## SOURCE EXTRACT
------------
Dried ginseng can be found in three main types - white, red, and black ginseng - depending on the procedure used to dry the Panax root. Korean black ginseng has been subjected to extensive research, as it is believed to be one of the most beneficial types of ginseng.
Black Ginseng vs. Other Ginseng Preparations
Depending on the processing method employed, each byproduct of ginseng has a particular chemical profile that makes it unique and useful in many ways. The protopanaxadiol class ginsenosides in red ginseng reach levels 2.5 times higher than in white ginseng, which in turn increases protopanaxatriol class ginsenosides. In Korean black ginseng, ginsenoside Rg3 (propanaxadiol) is enhanced, conferring its unique properties.
Black Ginseng Preparation
Although the equipment and method of preparation are not popularly known, and producing black ginseng is not exactly a home-friendly process, the standard method can be roughly summed up by the following steps:
- The fresh ginseng roots are dried for 20 - 28 hours at 68 - 131°F (20 - 55°C).
- Once dried, the ginseng roots are steamed for 1.5 - 5 hours at 176 - 248°F (80 - 120°C).
- The ginseng roots are dried again for 6 - 20 hours at 104 - 167°F (40 - 75°C).
- After a second round of steaming, the ginseng roots are dried for 1.5 - 4 hours at 176 - 230°F (80 - 110°C).
- The ginseng roots are wrapped in silk clothes to fix their shape.
- Once packaged, the ginseng roots are dried for 6 - 20 hours at 104 - 167°F (40 - 75°C).
At this point of the process, the humidity of the roots should be at least 20%. This process is repeated until the ginseng roots undergo a total of nine times of steaming and eight times of drying. The final product is black ginseng that shouldn't exceed 14% humidity.
How to Use Black Ginseng
It is fairly easy to work black ginseng into a daily nutritional routine, as it is available in a variety of forms. Black ginseng can be ground up into a powder form and be taken in a capsules, or it can be sprinkled over a large meal; however, Korean black ginseng candy and black ginseng extract are becoming increasingly popular ways of consuming the herb. A more creative and enjoyable method of receiving the benefits of black ginseng is through infusing the roots in wine.
Regardless of the form in which it is taken, the general dosage for any type of dried ginseng root is one to two grams daily.
Benefits of Black Ginseng
Black ginseng's particular method of production enhances some particular types of ginsenosides, thought to be responsible for the herb's unique benefits:
The antioxidant activities in black ginseng, significantly higher than in white ginseng, are believed to help treat and prevent cellular damage.
------------
## DATA LISTING

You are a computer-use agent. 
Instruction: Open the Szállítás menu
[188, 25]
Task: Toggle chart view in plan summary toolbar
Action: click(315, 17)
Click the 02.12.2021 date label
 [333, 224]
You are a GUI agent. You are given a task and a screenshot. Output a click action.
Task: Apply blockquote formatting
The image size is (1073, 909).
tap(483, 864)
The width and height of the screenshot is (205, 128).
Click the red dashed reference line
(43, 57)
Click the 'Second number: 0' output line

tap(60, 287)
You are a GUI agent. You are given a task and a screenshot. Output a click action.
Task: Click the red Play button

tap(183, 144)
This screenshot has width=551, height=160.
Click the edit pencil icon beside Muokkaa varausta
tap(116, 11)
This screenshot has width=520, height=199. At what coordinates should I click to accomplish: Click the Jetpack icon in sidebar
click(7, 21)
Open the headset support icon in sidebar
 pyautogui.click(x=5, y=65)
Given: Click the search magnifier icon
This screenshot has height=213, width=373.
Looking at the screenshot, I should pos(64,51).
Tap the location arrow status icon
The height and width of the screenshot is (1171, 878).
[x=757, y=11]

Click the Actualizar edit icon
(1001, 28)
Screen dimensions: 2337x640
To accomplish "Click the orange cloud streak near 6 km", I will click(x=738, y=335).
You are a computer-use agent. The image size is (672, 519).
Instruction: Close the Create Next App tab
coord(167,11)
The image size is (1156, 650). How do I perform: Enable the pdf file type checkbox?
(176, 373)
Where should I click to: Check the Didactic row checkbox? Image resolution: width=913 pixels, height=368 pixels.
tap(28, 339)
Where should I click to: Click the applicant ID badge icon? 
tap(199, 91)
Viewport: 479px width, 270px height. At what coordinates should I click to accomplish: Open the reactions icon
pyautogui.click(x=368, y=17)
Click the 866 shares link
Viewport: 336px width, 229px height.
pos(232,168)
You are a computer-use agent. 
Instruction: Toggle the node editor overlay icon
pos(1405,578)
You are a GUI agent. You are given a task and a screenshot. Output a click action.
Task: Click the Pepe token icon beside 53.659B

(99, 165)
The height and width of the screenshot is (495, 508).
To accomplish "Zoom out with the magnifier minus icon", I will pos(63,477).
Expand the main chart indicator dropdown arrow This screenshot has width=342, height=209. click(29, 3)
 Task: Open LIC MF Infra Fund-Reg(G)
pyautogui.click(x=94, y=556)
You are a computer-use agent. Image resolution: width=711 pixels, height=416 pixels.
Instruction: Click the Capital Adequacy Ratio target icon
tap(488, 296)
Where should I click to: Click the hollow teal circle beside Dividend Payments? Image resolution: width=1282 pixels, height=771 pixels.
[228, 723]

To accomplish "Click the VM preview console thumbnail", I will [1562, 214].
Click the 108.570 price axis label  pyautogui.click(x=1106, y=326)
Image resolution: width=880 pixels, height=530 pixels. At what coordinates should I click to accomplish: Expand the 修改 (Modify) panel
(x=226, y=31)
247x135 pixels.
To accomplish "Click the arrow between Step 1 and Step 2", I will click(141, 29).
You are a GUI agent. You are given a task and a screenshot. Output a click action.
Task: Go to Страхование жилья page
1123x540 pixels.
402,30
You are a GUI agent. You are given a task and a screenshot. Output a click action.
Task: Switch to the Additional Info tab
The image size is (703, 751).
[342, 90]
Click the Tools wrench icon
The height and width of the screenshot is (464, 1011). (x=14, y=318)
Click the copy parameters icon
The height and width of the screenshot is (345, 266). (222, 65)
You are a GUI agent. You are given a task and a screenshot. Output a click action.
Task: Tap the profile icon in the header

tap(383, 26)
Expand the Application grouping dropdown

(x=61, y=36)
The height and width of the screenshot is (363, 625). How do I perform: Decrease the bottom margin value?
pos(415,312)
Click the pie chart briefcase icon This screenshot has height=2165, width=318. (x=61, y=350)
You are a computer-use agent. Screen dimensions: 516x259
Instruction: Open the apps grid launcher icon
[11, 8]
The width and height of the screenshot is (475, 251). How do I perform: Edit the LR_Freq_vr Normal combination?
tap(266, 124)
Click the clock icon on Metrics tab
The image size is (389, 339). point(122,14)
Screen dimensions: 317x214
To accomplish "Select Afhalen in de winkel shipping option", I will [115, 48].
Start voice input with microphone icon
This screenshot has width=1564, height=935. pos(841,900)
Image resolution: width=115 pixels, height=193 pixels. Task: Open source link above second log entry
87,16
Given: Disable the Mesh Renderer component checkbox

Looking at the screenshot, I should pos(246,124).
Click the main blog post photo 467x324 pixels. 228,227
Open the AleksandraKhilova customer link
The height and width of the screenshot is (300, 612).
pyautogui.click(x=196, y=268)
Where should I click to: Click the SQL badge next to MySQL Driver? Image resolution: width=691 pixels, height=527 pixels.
------------
## EXERCISE GOAL
Carry on the passage about black ginseng, starting after its final sentence. The entries were taken from a different source than the passage on black ginseng.

## ANSWER BELOW
Black ginseng is widely consumed as an anti-diabetic supplement, since it effectively helps decrease high blood glucose levels.
Because of its influence on fat digestion, black ginseng has been connected to weight loss.
Along with other types of dried ginseng, black ginseng is commonly used to help treat hypertension, menopause symptoms, erectile dysfunction, and weak immunity.
Where to Buy Black Ginseng
Black ginseng can be found in some duty-free shops, and it is readily available online. Ordering different forms of black ginseng in a variety of dosages is very easy to do thanks to the herb's widespread popularity.
Black ginseng is a newly-emerging form of the multipurpose Panax root. So far, evidence shows that black ginseng is a very good source of ginsenosides. Further research will only help us to better understand the medicinal properties of this type of ginseng.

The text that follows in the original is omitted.